取材の現場から 薬のネット販売は効能不十分 効果はケンコーコム株価上昇

セクター 取材の現場から 連載


ケンコーコム(3325) 週足

ケンコーコム(3325) 週足

アベノミクス「第3の矢」のサプライズはいまひとつだった。発表会見時点から株価も下がり、マーケットの失望が如実に表れた。

「それもそのはずで、目玉が薬のネット販売なんだから。最高裁が全面自由化の判決を出しているのに、どう規制を加えるかを議論していた。まやかしの規制緩和だ」(経産官僚OB)

薬のネット販売は2009年に、第一類と第二類医薬品が禁止された。これに対しケンコーコム(3325・東マ)とウェルネットが行政訴訟を起こし、楽天(4755・JQ)ヤフー(4689)もネット上で100万件以上の署名を集めて援護射撃。結果、今年1月13日に最高裁がネット販売禁止は違法との判断を出し、ケンコーコムは同日午後から、第一類と第二類のネット販売を再開した。

その時点で100%解禁のはずなのに、改めて「成長戦略」として議論をやり直していたわけだ。

一方で厚労省は、「一般用医薬品のインターネット販売等の新たなルールに関する検討会」を2月に立ち上げ、何としても規制を残すべく行動を開始。5月31日に検討会は両論併記の報告書をまとめ、結論を先送り。最高裁判決から見れば、明らかな後退だった。だからこそ、第3の矢による100%緩和をネット業界は期待したが、第一類の25品目が除外され、満額回答とはいかないようだ。

そもそも、薬のネット販売はアベノミクスが掲げるデフレ脱却や景気回復に資するものなのだろうか。ネット販売を解禁しても、大勢の国民が薬を、がばがば飲むようにはならないから、薬の増産にはつながらず、雇用増効果は期待できない。ネット業界はもうかるが、ドラッグストアは売り上げを奪われ、雇用悪化の可能性もある。ネット販売は価格が売り物だから、物価上昇にも逆行するかもしれない。
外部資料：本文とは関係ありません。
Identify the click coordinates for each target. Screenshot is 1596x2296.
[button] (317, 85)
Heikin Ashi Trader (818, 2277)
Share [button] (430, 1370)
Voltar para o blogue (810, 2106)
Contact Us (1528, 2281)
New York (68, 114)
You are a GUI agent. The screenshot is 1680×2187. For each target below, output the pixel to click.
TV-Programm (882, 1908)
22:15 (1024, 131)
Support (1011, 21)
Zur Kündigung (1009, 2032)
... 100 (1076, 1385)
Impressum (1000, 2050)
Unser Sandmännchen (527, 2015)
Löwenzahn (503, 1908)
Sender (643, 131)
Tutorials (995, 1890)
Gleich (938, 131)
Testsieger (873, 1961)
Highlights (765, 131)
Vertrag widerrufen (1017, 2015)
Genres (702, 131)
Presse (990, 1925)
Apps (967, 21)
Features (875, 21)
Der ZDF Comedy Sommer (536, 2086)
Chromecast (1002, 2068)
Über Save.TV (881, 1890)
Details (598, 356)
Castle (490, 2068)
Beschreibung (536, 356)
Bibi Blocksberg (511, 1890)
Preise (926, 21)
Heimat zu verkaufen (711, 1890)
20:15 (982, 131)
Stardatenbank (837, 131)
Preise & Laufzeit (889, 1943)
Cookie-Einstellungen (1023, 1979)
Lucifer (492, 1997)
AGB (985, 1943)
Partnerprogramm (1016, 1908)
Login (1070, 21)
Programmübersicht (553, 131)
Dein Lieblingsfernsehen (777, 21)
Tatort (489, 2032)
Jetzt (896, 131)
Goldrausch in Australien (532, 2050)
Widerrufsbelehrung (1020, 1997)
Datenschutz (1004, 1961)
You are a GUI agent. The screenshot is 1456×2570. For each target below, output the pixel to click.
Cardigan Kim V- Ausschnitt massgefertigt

自民党自身もそう主張している。支援組織である日本薬剤師会の手前、ネット販売解禁には消極的だからだ。参院選を重視する議員らは、「ネット販売は景気に役に立たない」とアピール。

一方で、アベノミクスで選挙を戦いたい議員は、ネット販売を自民党の実績として掲げたい意向を主張。内部がもめている。

自民党のネット販売解禁に反対する陣営からは、次のような声も上がっている。

「ネット販売が話題になったのは、楽天の三木谷社長があおったからだ。結果、子会社のケンコーコムの株価は急上昇。何だかんだ言って、楽天が一番得している」。

マーケットがしらけるのも、無理もない。